What is expected:
Locate each line in the material below that contains the word "inventory" and copy those lines.

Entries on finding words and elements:
****
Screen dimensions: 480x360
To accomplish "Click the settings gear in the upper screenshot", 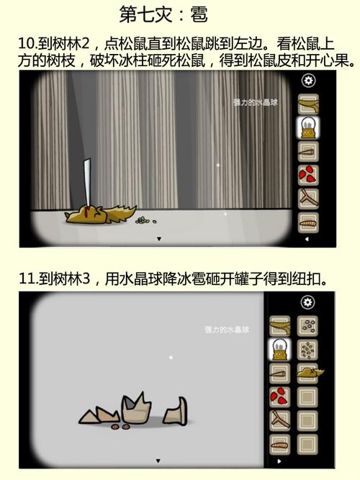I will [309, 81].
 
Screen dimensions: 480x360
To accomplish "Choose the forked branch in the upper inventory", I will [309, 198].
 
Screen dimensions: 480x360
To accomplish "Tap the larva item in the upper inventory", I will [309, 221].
****
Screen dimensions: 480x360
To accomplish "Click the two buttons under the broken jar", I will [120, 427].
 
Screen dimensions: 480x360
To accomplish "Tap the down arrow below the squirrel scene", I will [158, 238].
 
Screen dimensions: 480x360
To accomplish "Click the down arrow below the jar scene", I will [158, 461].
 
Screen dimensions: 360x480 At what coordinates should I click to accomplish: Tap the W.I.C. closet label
****
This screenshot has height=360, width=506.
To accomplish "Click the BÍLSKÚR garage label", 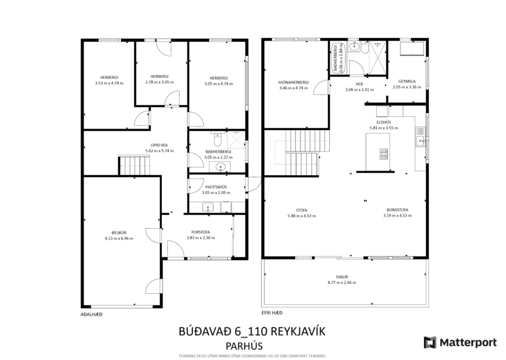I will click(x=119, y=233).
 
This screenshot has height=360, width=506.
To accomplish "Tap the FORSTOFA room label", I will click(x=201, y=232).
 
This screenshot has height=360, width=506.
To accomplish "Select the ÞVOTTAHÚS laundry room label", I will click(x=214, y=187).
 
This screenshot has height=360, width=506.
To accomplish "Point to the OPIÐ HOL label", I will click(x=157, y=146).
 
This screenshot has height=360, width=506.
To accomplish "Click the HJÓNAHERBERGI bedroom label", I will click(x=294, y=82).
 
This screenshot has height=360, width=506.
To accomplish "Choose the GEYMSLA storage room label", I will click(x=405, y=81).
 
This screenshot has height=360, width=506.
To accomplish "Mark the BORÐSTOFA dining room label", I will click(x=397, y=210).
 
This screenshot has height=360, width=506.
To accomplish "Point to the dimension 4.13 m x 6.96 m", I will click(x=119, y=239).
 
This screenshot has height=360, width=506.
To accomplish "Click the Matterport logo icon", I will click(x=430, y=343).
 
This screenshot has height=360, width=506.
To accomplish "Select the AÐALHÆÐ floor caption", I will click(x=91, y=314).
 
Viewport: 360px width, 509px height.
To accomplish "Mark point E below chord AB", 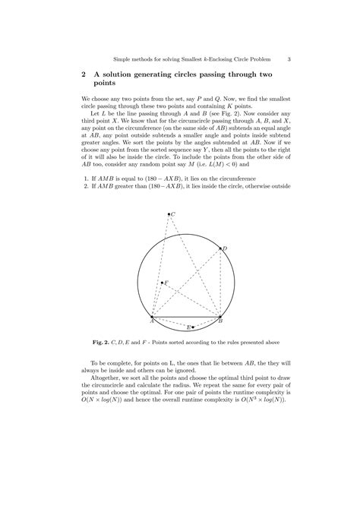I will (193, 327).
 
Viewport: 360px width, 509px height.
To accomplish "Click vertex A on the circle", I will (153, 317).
****
Finished task:
To accomplish "Choose the forked branch in the upper inventory", I will [309, 198].
To accomplish "Tap the larva item in the upper inventory", I will [309, 221].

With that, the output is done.